=== PROMPT 1 ===
Using the text on SLURM job scripts below, explain why #SBATCH directives must be placed before any executable line. Answer in one to three sentences.
=== PROMPT 2 ===
According to the text on SLURM job scripts below, where is the actual OSC project code found?

=== TEXT BLOCK ===
begin

Creating Job Scripts¶
Anatomy of a SLURM Script¶
Every SLURM batch script has three sections:
#!/bin/bash # 1. Shebang line
#SBATCH --job-name=my_job # 2. SBATCH directives
#SBATCH --account=PAS1234
#SBATCH --time=02:00:00
module load python/3.12 # 3. Execution block
source .venv/bin/activate # uv (recommended) — or ~/venvs/myproject/bin/activate for pip+venv
python train.py
Replace PAS1234
PAS1234 is a placeholder. Use your actual OSC project code, found at my.osc.edu under your project list. See Account Setup for details.
Section 1 — Shebang line: Must be the very first line. Tells the system to use Bash.
Section 2 — SBATCH directives: Lines starting with #SBATCH configure job resources. They look like comments to Bash, but SLURM reads them.
Section 3 — Execution block: Everything after the directives is your actual script — module loading, environment activation, and commands.
Directives must come before any executable line
SLURM stops reading #SBATCH directives at the first non-comment, non-blank line. Any directive placed after an executable command (like echo or module load) is silently ignored.
SBATCH Directive Reference¶
Every #SBATCH line declares one resource or behavior. They are grouped below by function.

end

Entries for locating text and elements:
begin

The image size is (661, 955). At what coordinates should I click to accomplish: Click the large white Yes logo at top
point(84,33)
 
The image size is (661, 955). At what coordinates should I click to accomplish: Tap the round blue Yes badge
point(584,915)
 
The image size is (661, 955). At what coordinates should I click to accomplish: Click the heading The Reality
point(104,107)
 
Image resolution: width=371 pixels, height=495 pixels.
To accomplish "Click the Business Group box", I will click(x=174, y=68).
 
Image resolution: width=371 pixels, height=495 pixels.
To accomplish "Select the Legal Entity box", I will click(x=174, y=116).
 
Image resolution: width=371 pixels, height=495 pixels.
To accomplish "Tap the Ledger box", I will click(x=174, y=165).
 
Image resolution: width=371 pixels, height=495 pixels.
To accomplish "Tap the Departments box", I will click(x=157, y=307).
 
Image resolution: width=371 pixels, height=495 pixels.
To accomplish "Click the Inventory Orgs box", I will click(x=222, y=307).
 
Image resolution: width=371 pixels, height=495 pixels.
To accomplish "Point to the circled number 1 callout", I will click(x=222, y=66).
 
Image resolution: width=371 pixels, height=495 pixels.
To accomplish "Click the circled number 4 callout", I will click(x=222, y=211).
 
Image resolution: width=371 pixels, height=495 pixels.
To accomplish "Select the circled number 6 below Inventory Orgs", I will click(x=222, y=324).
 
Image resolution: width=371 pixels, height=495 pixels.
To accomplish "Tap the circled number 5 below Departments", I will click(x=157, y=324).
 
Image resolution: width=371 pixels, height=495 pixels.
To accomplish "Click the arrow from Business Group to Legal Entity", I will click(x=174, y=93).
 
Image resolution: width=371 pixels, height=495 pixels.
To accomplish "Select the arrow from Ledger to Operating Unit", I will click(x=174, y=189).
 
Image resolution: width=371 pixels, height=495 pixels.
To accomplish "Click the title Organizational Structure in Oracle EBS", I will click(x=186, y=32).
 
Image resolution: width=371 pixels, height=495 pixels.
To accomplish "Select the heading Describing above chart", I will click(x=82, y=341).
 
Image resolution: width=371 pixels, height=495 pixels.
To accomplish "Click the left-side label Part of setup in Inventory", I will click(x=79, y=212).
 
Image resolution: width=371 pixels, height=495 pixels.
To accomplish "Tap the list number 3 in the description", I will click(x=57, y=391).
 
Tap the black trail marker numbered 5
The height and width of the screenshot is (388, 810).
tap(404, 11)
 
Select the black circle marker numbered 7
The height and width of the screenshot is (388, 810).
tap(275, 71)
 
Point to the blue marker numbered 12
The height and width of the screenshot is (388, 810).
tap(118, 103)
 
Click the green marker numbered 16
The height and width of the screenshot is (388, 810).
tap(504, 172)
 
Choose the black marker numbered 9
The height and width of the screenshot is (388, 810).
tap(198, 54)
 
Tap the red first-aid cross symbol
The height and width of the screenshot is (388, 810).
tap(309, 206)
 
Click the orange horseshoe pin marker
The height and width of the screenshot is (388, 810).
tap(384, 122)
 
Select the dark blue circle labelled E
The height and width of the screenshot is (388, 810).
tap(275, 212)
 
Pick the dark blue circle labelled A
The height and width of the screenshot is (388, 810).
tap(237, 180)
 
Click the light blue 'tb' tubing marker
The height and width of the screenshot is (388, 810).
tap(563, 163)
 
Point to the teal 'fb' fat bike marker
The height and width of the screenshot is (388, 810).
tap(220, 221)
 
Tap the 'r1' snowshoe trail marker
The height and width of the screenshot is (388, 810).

end

=== EXPECTED ANSWER 1 ===
SLURM stops reading #SBATCH directives at the first line that is neither a comment nor blank. Any directive placed after an executable command such as echo or module load is silently ignored.

=== EXPECTED ANSWER 2 ===
At my.osc.edu, under your project list.